Lookup Tables
Simulations tend to require a large quantity of data to run. A completely
reasonable way to look at a simulation is to think of it as a task of
getting the right data and the right random numbers in the appropriate
place at the appropriate time. To address the first concern,
vivarium provides the
Lookup Table abstraction
to ensure that the right data can be retrieved when it’s needed. In
particular, it attempts to wrap different strategies for constructing
interpolations or distributions on data such that a user simply needs to
request values for a set of simulants when they’re needed. This idea is
extended to compositions of of several data-based values by vivarium’s
values system.
The Lookup Table
A Lookup Table
for a quantity is a callable object that is built from
a scalar value or a pandas.DataFrame of data points that describes
how the quantity varies with other variable(s). It is called with a
pandas.Index as a function parameter which represents a simulated
population as discussed in the population concept.

§ **SET OF TASKS**
A – Repeat the portion of the lookup tables passage from "Lookup Tables" to "values system." word for word.
B – Present the records from the line with "coordinates (546, 236)." through the end of the records as a Markdown table with the columns "Row" and "Line", omitting blank lines.

§ **GIVEN INFORMATION**
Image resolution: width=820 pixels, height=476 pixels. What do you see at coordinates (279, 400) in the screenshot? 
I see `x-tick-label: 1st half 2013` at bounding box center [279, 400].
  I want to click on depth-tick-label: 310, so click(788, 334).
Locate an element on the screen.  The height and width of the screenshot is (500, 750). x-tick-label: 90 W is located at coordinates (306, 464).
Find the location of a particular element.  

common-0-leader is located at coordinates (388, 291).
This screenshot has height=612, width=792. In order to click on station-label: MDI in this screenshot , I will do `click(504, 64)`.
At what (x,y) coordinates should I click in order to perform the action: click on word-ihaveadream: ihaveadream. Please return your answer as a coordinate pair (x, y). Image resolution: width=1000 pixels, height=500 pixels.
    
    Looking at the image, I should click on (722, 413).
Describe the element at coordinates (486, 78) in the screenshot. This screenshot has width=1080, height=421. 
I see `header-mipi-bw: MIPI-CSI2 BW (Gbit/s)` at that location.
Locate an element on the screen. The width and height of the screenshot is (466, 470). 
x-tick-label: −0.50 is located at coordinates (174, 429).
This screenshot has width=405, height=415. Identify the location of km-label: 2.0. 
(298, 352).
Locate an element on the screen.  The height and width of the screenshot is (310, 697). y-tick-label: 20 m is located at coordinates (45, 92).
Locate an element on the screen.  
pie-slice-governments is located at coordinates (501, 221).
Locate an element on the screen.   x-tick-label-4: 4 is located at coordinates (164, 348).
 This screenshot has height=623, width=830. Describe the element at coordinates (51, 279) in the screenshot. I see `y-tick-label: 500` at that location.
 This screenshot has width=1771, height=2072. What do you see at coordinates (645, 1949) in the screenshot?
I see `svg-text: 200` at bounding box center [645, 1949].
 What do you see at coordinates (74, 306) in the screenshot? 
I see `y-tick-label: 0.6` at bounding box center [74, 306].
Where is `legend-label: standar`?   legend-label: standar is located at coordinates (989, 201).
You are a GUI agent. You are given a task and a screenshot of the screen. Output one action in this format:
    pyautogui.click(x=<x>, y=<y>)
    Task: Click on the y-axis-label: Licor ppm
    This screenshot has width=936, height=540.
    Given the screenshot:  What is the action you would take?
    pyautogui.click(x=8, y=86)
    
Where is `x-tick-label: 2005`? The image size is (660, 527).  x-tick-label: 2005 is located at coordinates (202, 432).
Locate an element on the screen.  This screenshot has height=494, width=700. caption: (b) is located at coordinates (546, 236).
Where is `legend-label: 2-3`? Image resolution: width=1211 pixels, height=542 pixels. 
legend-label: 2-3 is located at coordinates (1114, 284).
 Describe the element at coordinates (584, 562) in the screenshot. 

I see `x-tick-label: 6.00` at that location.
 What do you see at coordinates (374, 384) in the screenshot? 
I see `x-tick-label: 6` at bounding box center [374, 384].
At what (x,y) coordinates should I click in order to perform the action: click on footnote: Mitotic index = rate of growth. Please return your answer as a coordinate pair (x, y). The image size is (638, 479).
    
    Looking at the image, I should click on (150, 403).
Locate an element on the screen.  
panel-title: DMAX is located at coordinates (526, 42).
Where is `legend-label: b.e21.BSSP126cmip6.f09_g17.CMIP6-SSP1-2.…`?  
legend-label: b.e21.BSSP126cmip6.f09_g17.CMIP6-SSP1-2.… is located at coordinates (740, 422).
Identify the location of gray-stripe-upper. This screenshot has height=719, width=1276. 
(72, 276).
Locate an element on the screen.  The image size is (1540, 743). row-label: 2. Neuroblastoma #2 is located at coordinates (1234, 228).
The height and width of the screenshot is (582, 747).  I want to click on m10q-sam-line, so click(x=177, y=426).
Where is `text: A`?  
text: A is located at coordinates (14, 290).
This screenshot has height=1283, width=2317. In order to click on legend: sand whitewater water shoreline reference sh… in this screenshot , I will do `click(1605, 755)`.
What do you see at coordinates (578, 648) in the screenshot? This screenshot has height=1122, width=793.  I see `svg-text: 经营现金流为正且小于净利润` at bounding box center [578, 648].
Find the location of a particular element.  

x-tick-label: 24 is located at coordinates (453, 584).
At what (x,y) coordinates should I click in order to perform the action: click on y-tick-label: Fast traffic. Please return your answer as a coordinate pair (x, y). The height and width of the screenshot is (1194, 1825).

§ **ANSWERS IN ORDER**
A –
Lookup Tables
Simulations tend to require a large quantity of data to run. A completely
reasonable way to look at a simulation is to think of it as a task of
getting the right data and the right random numbers in the appropriate
place at the appropriate time. To address the first concern,
vivarium provides the
Lookup Table abstraction
to ensure that the right data can be retrieved when it’s needed. In
particular, it attempts to wrap different strategies for constructing
interpolations or distributions on data such that a user simply needs to
request values for a set of simulants when they’re needed. This idea is
extended to compositions of of several data-based values by vivarium’s
values system.

B –
| Row | Line |
|---|---|
| 1 | Locate an element on the screen.  This screenshot has height=494, width=700. caption: (b) is located at coordinates (546, 236). |
| 2 | Where is `legend-label: 2-3`? Image resolution: width=1211 pixels, height=542 pixels.  |
| 3 | legend-label: 2-3 is located at coordinates (1114, 284). |
| 4 |  Describe the element at coordinates (584, 562) in the screenshot.  |
| 5 | I see `x-tick-label: 6.00` at that location. |
| 6 |  What do you see at coordinates (374, 384) in the screenshot?  |
| 7 | I see `x-tick-label: 6` at bounding box center [374, 384]. |
| 8 | At what (x,y) coordinates should I click in order to perform the action: click on footnote: Mitotic index = rate of growth. Please return your answer as a coordinate pair (x, y). The image size is (638, 479). |
| 9 |     Looking at the image, I should click on (150, 403). |
| 10 | Locate an element on the screen.   |
| 11 | panel-title: DMAX is located at coordinates (526, 42). |
| 12 | Where is `legend-label: b.e21.BSSP126cmip6.f09_g17.CMIP6-SSP1-2.…`?   |
| 13 | legend-label: b.e21.BSSP126cmip6.f09_g17.CMIP6-SSP1-2.… is located at coordinates (740, 422). |
| 14 | Identify the location of gray-stripe-upper. This screenshot has height=719, width=1276.  |
| 15 | (72, 276). |
| 16 | Locate an element on the screen.  The image size is (1540, 743). row-label: 2. Neuroblastoma #2 is located at coordinates (1234, 228). |
| 17 | The height and width of the screenshot is (582, 747).  I want to click on m10q-sam-line, so click(x=177, y=426). |
| 18 | Where is `text: A`?   |
| 19 | text: A is located at coordinates (14, 290). |
| 20 | This screenshot has height=1283, width=2317. In order to click on legend: sand whitewater water shoreline reference sh… in this screenshot , I will do `click(1605, 755)`. |
| 21 | What do you see at coordinates (578, 648) in the screenshot? This screenshot has height=1122, width=793.  I see `svg-text: 经营现金流为正且小于净利润` at bounding box center [578, 648]. |
| 22 | Find the location of a particular element.   |
| 23 | x-tick-label: 24 is located at coordinates (453, 584). |
| 24 | At what (x,y) coordinates should I click in order to perform the action: click on y-tick-label: Fast traffic. Please return your answer as a coordinate pair (x, y). The height and width of the screenshot is (1194, 1825). |